PLN Gandeng Polda dan Kejati Jatim Kawal Infrastruktur Kelistrikan dan Obyek Vital Nasional

KBRN, Surabaya – Untuk mengawal proses bisnis berjalan dengan lancar dan sesuai prosedur, PLN Grup di Jawa Timur konsisten jalin koordinasi dengan Kejaksaan Tinggi (Kejati) Provinsi Jawa Timur, Kamis (2/7) dan Kepolisian Daerah (Polda) Jawa Timur, Jumat (3/7). 

Hadir dalam acara tersebut, General Manager PLN UID Jawa Timur, Nyoman S. Astawa, General Manager  UIT JBTB, Suroso, General Manager UIP JBTB I dan II, Djarot Hutabri, Direktur Pengembangan dan Niaga PJB, Iwan Purwana, Direktur Operasi 1 PJB, Sugiyanto, Senior Audit Executive Jawa Bagian Timur, Flodesa Anggarijanto yang ditemui langsung Kepala Kejati Jawa Timur, Mohammad Dofir dan Kapolda Jawa Timur, Irjen Pol Mohammad Fadil Imran.

General Manager PLN UID Jawa Timur, Nyoman S. Astawa menjelaskan, jalinan koordinasi dengan Kejati selama ini meliputi penanganan masalah hukum bidang perdata dan tata usaha negara, misal pendampingan pengamanan pengembalian aset aset milik PLN. 

"Sementara dengan Polda dan unsur-unsur dibawahnya adalah penyelenggaraan pengamanan instalasi dan aset, serta penegakan hukum mulai dari pendampingan P2TL, hingga pengamanan obyek vital nasional."ungkapnya.

Nyoman mengucapkan terimakasih dan apresiasi positif kepada kedua lembaga tersebut, karena selama ini telah mengawal proses bisnis PLN di wilayah Jawa Timur mulai dari aset, pembebasan lahan, kasus penggunaan listrik ilegal, hingga pengamanan obvitnas.

Menyadari betapa pentingnya listrik untuk memenuhi kebutuhan masyarakat, Mohammad Fadil Imran dan seluruh jajarannya akan terus mendukung penyediaan tenaga listrik yang handal, karena merupakan program pemerintah dalam penyelenggaraan pembangunan. Lebih lanjut, ia memaparkan agar PLN tetap konsisten berbagi kemanfaatan dengan program-program CSR nya.

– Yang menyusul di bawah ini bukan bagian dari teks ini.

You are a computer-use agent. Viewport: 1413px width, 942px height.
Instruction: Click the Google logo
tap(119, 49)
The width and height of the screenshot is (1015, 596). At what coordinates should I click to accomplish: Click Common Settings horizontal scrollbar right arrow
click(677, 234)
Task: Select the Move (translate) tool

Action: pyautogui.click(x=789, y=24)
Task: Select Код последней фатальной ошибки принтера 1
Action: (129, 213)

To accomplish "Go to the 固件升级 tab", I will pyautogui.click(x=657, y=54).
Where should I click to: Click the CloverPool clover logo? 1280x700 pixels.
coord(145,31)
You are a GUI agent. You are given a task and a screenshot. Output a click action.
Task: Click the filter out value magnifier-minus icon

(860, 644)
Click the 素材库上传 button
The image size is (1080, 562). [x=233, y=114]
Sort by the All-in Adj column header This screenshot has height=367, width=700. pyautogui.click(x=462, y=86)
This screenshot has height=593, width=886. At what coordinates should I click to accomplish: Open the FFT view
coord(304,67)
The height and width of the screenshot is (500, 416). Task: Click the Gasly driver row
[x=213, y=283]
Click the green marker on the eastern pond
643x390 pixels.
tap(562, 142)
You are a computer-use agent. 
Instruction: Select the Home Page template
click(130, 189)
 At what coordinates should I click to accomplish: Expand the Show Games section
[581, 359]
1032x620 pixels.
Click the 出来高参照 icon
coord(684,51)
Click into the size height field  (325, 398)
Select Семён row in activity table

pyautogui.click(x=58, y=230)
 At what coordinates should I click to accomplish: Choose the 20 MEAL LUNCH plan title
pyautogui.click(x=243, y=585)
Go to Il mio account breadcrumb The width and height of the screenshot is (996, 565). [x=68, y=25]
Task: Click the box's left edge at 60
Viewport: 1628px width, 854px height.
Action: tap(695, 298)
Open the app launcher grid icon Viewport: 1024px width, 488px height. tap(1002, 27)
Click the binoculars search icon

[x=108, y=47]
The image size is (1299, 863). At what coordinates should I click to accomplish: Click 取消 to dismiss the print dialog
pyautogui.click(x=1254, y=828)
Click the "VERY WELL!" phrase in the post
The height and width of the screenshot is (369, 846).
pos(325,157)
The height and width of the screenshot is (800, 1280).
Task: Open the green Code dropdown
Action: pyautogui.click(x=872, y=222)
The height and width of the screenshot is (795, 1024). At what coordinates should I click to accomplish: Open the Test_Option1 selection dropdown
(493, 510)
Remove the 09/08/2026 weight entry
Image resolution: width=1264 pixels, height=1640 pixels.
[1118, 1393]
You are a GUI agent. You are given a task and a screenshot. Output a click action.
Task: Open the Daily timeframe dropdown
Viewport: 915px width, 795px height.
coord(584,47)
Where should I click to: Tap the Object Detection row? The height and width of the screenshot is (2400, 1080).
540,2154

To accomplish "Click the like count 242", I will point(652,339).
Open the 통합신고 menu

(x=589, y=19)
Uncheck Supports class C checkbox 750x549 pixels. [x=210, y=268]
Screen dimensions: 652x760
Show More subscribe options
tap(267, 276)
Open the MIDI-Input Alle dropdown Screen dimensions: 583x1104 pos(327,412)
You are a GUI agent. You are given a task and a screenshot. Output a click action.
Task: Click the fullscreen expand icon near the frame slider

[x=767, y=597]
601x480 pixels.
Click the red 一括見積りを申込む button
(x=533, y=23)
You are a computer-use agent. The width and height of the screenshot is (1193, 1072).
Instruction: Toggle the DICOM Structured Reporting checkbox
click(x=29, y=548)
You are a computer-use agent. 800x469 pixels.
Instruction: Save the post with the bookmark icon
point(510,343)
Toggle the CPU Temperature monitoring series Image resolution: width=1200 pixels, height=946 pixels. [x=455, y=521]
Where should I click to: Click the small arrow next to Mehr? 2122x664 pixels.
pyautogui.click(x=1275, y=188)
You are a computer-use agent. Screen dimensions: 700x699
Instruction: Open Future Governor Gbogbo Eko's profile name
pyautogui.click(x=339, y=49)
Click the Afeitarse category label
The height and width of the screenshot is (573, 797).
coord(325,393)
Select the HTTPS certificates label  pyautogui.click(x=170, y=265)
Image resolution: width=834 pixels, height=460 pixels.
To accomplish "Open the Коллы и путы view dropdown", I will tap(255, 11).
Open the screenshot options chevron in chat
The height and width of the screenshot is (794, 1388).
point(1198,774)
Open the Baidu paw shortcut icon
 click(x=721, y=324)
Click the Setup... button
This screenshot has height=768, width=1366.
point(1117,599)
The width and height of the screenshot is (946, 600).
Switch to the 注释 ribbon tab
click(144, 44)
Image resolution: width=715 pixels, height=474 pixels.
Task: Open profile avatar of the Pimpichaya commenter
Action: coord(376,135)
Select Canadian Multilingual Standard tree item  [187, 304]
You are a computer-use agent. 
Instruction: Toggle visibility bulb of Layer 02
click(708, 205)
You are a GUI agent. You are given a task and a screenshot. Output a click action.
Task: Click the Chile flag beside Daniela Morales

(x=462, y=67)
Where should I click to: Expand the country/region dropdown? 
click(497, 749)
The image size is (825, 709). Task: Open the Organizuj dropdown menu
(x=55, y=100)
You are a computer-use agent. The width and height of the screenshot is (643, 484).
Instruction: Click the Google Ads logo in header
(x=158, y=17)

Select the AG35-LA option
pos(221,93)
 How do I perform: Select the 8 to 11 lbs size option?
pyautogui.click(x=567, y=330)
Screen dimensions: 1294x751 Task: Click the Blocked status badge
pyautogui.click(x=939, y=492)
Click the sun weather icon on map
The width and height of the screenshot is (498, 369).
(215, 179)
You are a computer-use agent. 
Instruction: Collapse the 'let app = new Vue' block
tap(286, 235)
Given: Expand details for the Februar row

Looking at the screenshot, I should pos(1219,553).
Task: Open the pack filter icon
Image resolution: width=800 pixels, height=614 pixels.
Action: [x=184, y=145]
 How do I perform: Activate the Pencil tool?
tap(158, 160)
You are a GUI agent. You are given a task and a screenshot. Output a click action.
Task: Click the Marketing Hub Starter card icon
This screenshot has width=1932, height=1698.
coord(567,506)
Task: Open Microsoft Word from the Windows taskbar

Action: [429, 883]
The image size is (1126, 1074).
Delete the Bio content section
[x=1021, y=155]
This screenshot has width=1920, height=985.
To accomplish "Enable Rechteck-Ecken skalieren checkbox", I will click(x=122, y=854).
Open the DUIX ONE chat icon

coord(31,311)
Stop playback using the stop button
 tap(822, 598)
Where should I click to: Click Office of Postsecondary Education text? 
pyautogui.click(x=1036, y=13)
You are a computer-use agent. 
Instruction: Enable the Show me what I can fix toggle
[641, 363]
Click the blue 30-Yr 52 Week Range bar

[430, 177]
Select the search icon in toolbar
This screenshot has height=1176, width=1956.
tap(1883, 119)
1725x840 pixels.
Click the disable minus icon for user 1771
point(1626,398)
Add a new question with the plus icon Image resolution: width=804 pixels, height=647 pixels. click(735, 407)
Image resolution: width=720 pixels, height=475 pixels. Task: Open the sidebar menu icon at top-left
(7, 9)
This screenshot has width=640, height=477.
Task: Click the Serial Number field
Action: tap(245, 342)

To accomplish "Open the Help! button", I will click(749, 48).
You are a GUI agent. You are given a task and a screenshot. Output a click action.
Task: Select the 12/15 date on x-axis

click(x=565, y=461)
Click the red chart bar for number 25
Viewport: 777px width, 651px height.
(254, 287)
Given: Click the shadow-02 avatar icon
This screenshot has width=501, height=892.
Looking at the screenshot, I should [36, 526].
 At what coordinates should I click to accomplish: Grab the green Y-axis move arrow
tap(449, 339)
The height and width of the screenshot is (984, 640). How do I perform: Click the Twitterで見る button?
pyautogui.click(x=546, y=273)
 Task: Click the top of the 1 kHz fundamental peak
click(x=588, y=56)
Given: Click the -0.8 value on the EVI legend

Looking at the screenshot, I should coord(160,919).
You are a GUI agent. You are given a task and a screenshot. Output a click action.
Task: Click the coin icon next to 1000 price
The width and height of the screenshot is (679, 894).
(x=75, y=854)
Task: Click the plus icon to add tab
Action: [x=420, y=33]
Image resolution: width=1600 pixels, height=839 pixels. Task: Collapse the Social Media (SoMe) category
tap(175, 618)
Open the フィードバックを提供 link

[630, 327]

Senada, Mohammad Dofir pun menyatakan kesiapannya untuk membantu pendampingan yang selama ini telah berjalan baik, dengan mendatangkan ahli dan memberikan penjelasan tentang undang-undang apabila terdapat konflik saat pembebasan lahan. 

"Karena pembangunan infrastruktur kelistrikan adalah untuk kepentingan umum, maka itu yang harus kami dahulukan," paparnya.